The religious exemption baffles child care experts. Gail Piggott with the Alabama Partnership for Children has been fighting to regulate religious day cares for years.

“This isn’t about religion and people’s faith,” she said. “It’s about common sense and protecting children.”

Many faith-based day cares choose to be licensed, following the same standards as secular facilities. But day cares have a financial incentive to seek the religious exemption: Less regulation means lower costs because they can hire fewer workers, offer little or no staff training, and rarely face the upgrades that government inspectors require.

Often, Reveal found, religious day cares cater to low-income parents who are desperate to save money and trust any institution associated with the church.

But freedom from government regulation does not stop thousands of religious day cares from collecting millions of dollars a year in government funding to care for poor children. In the states with the broadest exemptions, these day cares amassed almost $323 million in government child care subsidies from 2011 to 2014, according to available data from five states.

Limited oversight means problems are hard to track. But in the available records, Reveal found that freedom from regulation can come at a high price for children.

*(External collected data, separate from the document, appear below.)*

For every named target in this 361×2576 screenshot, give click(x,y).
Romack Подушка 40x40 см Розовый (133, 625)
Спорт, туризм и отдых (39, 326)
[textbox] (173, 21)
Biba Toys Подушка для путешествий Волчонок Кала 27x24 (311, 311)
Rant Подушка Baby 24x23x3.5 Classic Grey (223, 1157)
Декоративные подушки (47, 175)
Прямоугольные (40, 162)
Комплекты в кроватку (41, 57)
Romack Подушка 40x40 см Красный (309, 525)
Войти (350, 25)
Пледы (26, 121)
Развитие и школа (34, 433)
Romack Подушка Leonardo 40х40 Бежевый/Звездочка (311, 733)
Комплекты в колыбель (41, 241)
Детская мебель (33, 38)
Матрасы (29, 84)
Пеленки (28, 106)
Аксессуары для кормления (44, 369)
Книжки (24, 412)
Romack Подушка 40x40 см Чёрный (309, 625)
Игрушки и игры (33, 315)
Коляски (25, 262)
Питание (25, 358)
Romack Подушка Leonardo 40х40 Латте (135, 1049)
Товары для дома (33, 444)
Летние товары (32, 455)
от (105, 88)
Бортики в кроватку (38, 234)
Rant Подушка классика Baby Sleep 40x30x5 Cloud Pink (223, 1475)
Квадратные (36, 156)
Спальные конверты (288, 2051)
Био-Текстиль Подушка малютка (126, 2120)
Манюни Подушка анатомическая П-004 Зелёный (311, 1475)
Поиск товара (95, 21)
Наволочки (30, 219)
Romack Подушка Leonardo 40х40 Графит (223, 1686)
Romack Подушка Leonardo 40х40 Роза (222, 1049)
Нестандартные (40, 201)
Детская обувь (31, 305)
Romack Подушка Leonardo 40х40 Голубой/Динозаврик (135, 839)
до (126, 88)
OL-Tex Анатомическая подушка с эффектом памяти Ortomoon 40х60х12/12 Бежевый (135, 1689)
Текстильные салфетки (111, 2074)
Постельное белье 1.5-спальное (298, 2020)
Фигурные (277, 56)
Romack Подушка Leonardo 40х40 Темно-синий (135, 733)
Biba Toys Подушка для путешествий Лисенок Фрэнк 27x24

Babies at religious day cares in Indiana languished in dirty diapers for so long that their bottoms became blistered and bloodied, and children wandered alone onto busy highways. Parents detailed these and other problems in 1,800 complaints filed with the state between 2007 and 2014. But in one-third of these cases, child care regulators informed parents that their concerns fell outside the state’s legal purview. “Supervision,” they wrote again and again, “is not required in a ministry.”

Investigations from Missouri’s child care licensing division show children there were put in dangerous situations dozens of times from 2010 to 2014. Understaffing was a common theme. At one religious day care, a pair of 3-year-olds escaped from the day care and later were found in the rain by police; at another, workers said toddlers were drugged with Benadryl to knock them out for naps and keep them quiet. One 5-year-old boy was forgotten in a van, where he could have suffocated, and told investigators: “No windows open. No air. I got sweaty.” Records show that many of these dangers sparked little more than a slap on the wrist from the state, such as a requirement that the facilities update their parent handbook.

Children in Alabama faith-based day cares were so poorly supervised that one disabled girl was left to soak in her own vomit until her mother arrived and another 6-year-old was trampled so hard by an older classmate that he developed a brain injury and had three teeth knocked loose, according to parent complaints filed with the state’s two largest counties since 2010. The Alabama Department of Human Resources, the agency that licenses secular day cares, had no power to investigate, let alone shut down any of these religious day cares for shoddy care. Local law enforcement agencies and health departments can investigate problems, but many of the issues parents complained about broke no rules.

***

As soon as Juan Cardenas heard his son was missing, he jumped into his car, his mind racing. When he finally slowed down, he started praying. “God, whatever happens, he’s in your hands,” he remembers thinking.

Juan Cardenas relied on word-of-mouth when he chose to place his son, Carlos, in a religious day care in Indianapolis. “I thought they were going to do a good job because they served God,” he said.